▶ **Exercise instructions**: Your task is to print the listing exactly as it stands.

=== Record excerpts ===

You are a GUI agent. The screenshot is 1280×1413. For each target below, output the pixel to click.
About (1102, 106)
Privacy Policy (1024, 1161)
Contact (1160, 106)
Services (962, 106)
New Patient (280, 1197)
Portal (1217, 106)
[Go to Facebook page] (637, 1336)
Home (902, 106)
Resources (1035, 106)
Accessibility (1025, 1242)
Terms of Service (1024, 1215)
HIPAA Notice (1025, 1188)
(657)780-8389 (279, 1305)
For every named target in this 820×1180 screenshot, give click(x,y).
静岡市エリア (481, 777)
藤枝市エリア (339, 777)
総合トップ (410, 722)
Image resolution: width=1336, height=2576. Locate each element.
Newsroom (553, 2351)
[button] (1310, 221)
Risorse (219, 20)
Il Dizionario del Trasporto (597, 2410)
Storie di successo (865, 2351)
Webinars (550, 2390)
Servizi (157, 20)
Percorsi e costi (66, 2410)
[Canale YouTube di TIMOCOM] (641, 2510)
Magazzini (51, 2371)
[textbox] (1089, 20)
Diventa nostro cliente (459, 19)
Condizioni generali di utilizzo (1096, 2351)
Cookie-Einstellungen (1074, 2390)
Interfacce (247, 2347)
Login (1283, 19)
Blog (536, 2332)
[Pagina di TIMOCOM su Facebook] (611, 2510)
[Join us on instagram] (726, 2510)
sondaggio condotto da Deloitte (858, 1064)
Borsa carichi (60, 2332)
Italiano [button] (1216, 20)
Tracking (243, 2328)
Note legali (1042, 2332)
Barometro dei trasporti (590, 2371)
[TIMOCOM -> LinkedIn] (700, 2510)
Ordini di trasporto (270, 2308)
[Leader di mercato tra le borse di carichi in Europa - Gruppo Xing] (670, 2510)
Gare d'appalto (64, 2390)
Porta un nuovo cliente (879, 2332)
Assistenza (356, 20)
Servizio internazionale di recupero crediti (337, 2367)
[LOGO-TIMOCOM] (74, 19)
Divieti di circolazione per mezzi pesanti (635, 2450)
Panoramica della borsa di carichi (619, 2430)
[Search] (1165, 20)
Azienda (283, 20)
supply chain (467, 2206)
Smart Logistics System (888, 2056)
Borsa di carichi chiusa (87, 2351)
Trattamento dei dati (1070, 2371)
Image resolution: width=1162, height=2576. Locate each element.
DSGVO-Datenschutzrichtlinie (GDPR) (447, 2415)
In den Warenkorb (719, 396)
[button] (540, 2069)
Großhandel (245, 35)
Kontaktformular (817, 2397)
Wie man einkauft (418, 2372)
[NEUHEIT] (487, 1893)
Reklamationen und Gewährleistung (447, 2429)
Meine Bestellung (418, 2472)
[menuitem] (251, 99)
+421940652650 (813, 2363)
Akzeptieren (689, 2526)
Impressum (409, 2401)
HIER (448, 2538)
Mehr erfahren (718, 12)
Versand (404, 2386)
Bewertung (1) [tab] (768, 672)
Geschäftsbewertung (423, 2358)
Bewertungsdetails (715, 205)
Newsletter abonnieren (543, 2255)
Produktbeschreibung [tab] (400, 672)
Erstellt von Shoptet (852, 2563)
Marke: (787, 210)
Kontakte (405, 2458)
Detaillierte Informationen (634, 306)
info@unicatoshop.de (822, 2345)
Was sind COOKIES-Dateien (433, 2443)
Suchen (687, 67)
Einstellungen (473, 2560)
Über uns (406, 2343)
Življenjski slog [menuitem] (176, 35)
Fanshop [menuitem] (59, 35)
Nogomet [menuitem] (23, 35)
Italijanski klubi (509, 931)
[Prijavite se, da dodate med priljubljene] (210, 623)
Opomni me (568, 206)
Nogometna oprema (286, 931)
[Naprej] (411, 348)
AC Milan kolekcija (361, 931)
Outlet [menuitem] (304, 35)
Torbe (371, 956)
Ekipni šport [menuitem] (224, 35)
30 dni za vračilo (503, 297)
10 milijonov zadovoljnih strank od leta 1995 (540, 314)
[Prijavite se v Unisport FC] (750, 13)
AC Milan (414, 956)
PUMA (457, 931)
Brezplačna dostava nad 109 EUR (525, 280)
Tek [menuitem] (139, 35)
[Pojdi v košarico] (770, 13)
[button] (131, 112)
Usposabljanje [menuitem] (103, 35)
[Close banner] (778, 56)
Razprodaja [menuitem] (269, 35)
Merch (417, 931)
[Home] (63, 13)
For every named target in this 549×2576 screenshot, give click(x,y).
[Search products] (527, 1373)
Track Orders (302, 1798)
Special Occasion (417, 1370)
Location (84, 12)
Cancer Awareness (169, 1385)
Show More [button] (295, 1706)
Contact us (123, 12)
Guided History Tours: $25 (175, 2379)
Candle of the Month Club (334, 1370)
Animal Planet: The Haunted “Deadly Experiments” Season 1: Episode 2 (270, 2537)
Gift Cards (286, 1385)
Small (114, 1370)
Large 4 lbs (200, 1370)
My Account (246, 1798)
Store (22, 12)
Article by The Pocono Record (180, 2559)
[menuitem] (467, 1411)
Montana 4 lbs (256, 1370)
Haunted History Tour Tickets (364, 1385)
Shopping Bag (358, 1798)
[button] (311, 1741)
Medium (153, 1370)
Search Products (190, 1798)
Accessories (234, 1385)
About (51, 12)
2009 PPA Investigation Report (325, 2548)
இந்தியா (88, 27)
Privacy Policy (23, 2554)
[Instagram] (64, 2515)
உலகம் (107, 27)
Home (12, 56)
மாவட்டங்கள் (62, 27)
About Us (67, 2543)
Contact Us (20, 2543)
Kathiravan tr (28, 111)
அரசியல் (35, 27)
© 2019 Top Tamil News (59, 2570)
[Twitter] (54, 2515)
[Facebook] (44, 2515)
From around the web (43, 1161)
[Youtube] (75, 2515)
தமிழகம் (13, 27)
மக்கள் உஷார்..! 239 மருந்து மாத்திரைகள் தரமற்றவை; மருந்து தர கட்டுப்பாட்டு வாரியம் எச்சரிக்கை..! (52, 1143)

===

▶ **Completed task**:
You are a GUI agent. The screenshot is 1280×1413. For each target below, output the pixel to click.
About (1102, 106)
Privacy Policy (1024, 1161)
Contact (1160, 106)
Services (962, 106)
New Patient (280, 1197)
Portal (1217, 106)
[Go to Facebook page] (637, 1336)
Home (902, 106)
Resources (1035, 106)
Accessibility (1025, 1242)
Terms of Service (1024, 1215)
HIPAA Notice (1025, 1188)
(657)780-8389 (279, 1305)
For every named target in this 820×1180 screenshot, give click(x,y).
静岡市エリア (481, 777)
藤枝市エリア (339, 777)
総合トップ (410, 722)
Image resolution: width=1336, height=2576. Locate each element.
Newsroom (553, 2351)
[button] (1310, 221)
Risorse (219, 20)
Il Dizionario del Trasporto (597, 2410)
Storie di successo (865, 2351)
Webinars (550, 2390)
Servizi (157, 20)
Percorsi e costi (66, 2410)
[Canale YouTube di TIMOCOM] (641, 2510)
Magazzini (51, 2371)
[textbox] (1089, 20)
Diventa nostro cliente (459, 19)
Condizioni generali di utilizzo (1096, 2351)
Cookie-Einstellungen (1074, 2390)
Interfacce (247, 2347)
Login (1283, 19)
Blog (536, 2332)
[Pagina di TIMOCOM su Facebook] (611, 2510)
[Join us on instagram] (726, 2510)
sondaggio condotto da Deloitte (858, 1064)
Borsa carichi (60, 2332)
Italiano [button] (1216, 20)
Tracking (243, 2328)
Note legali (1042, 2332)
Barometro dei trasporti (590, 2371)
[TIMOCOM -> LinkedIn] (700, 2510)
Ordini di trasporto (270, 2308)
[Leader di mercato tra le borse di carichi in Europa - Gruppo Xing] (670, 2510)
Gare d'appalto (64, 2390)
Porta un nuovo cliente (879, 2332)
Assistenza (356, 20)
Servizio internazionale di recupero crediti (337, 2367)
[LOGO-TIMOCOM] (74, 19)
Divieti di circolazione per mezzi pesanti (635, 2450)
Panoramica della borsa di carichi (619, 2430)
[Search] (1165, 20)
Azienda (283, 20)
supply chain (467, 2206)
Smart Logistics System (888, 2056)
Borsa di carichi chiusa (87, 2351)
Trattamento dei dati (1070, 2371)
Image resolution: width=1162, height=2576. Locate each element.
DSGVO-Datenschutzrichtlinie (GDPR) (447, 2415)
In den Warenkorb (719, 396)
[button] (540, 2069)
Großhandel (245, 35)
Kontaktformular (817, 2397)
Wie man einkauft (418, 2372)
[NEUHEIT] (487, 1893)
Reklamationen und Gewährleistung (447, 2429)
Meine Bestellung (418, 2472)
[menuitem] (251, 99)
+421940652650 (813, 2363)
Akzeptieren (689, 2526)
Impressum (409, 2401)
HIER (448, 2538)
Mehr erfahren (718, 12)
Versand (404, 2386)
Bewertung (1) [tab] (768, 672)
Geschäftsbewertung (423, 2358)
Bewertungsdetails (715, 205)
Newsletter abonnieren (543, 2255)
Produktbeschreibung [tab] (400, 672)
Erstellt von Shoptet (852, 2563)
Marke: (787, 210)
Kontakte (405, 2458)
Detaillierte Informationen (634, 306)
info@unicatoshop.de (822, 2345)
Was sind COOKIES-Dateien (433, 2443)
Suchen (687, 67)
Einstellungen (473, 2560)
Über uns (406, 2343)
Življenjski slog [menuitem] (176, 35)
Fanshop [menuitem] (59, 35)
Nogomet [menuitem] (23, 35)
Italijanski klubi (509, 931)
[Prijavite se, da dodate med priljubljene] (210, 623)
Opomni me (568, 206)
Nogometna oprema (286, 931)
[Naprej] (411, 348)
AC Milan kolekcija (361, 931)
Outlet [menuitem] (304, 35)
Torbe (371, 956)
Ekipni šport [menuitem] (224, 35)
30 dni za vračilo (503, 297)
10 milijonov zadovoljnih strank od leta 1995 (540, 314)
[Prijavite se v Unisport FC] (750, 13)
AC Milan (414, 956)
PUMA (457, 931)
Brezplačna dostava nad 109 EUR (525, 280)
Tek [menuitem] (139, 35)
[Pojdi v košarico] (770, 13)
[button] (131, 112)
Usposabljanje [menuitem] (103, 35)
[Close banner] (778, 56)
Razprodaja [menuitem] (269, 35)
Merch (417, 931)
[Home] (63, 13)
For every named target in this 549×2576 screenshot, give click(x,y).
[Search products] (527, 1373)
Track Orders (302, 1798)
Special Occasion (417, 1370)
Location (84, 12)
Cancer Awareness (169, 1385)
Show More [button] (295, 1706)
Contact us (123, 12)
Guided History Tours: $25 (175, 2379)
Candle of the Month Club (334, 1370)
Animal Planet: The Haunted “Deadly Experiments” Season 1: Episode 2 (270, 2537)
Gift Cards (286, 1385)
Small (114, 1370)
Large 4 lbs (200, 1370)
My Account (246, 1798)
Store (22, 12)
Article by The Pocono Record (180, 2559)
[menuitem] (467, 1411)
Montana 4 lbs (256, 1370)
Haunted History Tour Tickets (364, 1385)
Shopping Bag (358, 1798)
[button] (311, 1741)
Medium (153, 1370)
Search Products (190, 1798)
Accessories (234, 1385)
About (51, 12)
2009 PPA Investigation Report (325, 2548)
இந்தியா (88, 27)
Privacy Policy (23, 2554)
[Instagram] (64, 2515)
உலகம் (107, 27)
Home (12, 56)
மாவட்டங்கள் (62, 27)
About Us (67, 2543)
Contact Us (20, 2543)
Kathiravan tr (28, 111)
அரசியல் (35, 27)
© 2019 Top Tamil News (59, 2570)
[Twitter] (54, 2515)
[Facebook] (44, 2515)
From around the web (43, 1161)
[Youtube] (75, 2515)
தமிழகம் (13, 27)
மக்கள் உஷார்..! 239 மருந்து மாத்திரைகள் தரமற்றவை; மருந்து தர கட்டுப்பாட்டு வாரியம் எச்சரிக்கை..! (52, 1143)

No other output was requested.